[begin Text segment]

9 Shades of Blockchain
What makes or breaks a blockchain?
Databases. Blockchain. Bitcoin.
Definitions overlap. Characteristics get mixed up. The confusion between them has fostered a cottage industry to scam newcomers.
But, the original blockchain, aka the Bitcoin blockchain, is no scam. Far from perfect, it is, in fact, slow and expensive to run. Such is the cost of an autonomous blockchain without a corporation or government behind it.
From the most autonomous to the least, let’s slide down the Blockchain Spectrum.
Blockchains are decentralized, immutable and fully open to all.
1st level: Bitcoin
Characteristics: fully decentralized, neutral, transparent, immutable and permissionless.
Example: the Bitcoin Blockchain.
Pros: The only chain that expanded organically, the Bitcoin blockchain is likely to remain a unique monetary phenomenon.
Cons: The autonomous expansion comes at a high cost in price, energy and speed.
2nd level: Emerging blockchains
Characteristics: Popular and open to all, these emerging blockchains depart slightly from the original concept of a blockchain. Aside from recording transactions, they provide a base to build and quickly experiment with applications.
Example: Although chronically struggling to scale, Ethereum is the go-to developer blockchain for apps and especially smart contracts.
Pros: Many of these blockchain combine increasingly liquid markets with developer-friendly communities.
Cons: With lower hash-power, these chains are more vulnerable to both hard forks and 51% hacks. Moreover, since their code requires constant upkeep, they need central planning to survive.
3rd level: Semi-blockchains
Characteristics: Something in between public chains and a company-controlled coins, semi-blockchains are masters at milking the token model.

[end Text segment]

## Task brief
Which characteristics does the text on the blockchain spectrum list for the 1st level, Bitcoin?

[begin Extracted information]

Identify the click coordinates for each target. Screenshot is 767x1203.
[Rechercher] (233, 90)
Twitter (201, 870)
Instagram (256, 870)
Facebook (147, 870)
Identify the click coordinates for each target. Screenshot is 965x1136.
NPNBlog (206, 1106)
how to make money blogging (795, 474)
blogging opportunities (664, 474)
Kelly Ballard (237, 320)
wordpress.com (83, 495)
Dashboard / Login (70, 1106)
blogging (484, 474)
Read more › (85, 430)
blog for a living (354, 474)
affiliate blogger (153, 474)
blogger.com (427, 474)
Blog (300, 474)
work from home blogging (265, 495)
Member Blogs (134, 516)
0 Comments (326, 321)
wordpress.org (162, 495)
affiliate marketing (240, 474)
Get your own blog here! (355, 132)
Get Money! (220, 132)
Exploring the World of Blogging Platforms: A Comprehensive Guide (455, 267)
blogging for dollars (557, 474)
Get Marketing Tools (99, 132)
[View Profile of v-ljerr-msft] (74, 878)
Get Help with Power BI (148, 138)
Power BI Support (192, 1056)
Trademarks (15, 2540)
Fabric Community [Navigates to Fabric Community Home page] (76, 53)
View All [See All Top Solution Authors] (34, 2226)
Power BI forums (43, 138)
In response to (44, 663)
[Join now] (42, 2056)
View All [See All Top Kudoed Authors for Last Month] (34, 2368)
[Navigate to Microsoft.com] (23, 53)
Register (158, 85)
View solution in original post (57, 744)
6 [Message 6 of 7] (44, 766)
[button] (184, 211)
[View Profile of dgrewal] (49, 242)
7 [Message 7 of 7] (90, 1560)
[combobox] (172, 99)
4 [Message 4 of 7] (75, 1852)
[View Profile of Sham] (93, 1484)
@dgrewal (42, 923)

[end Extracted information]

## Answer
fully decentralized, neutral, transparent, immutable, permissionless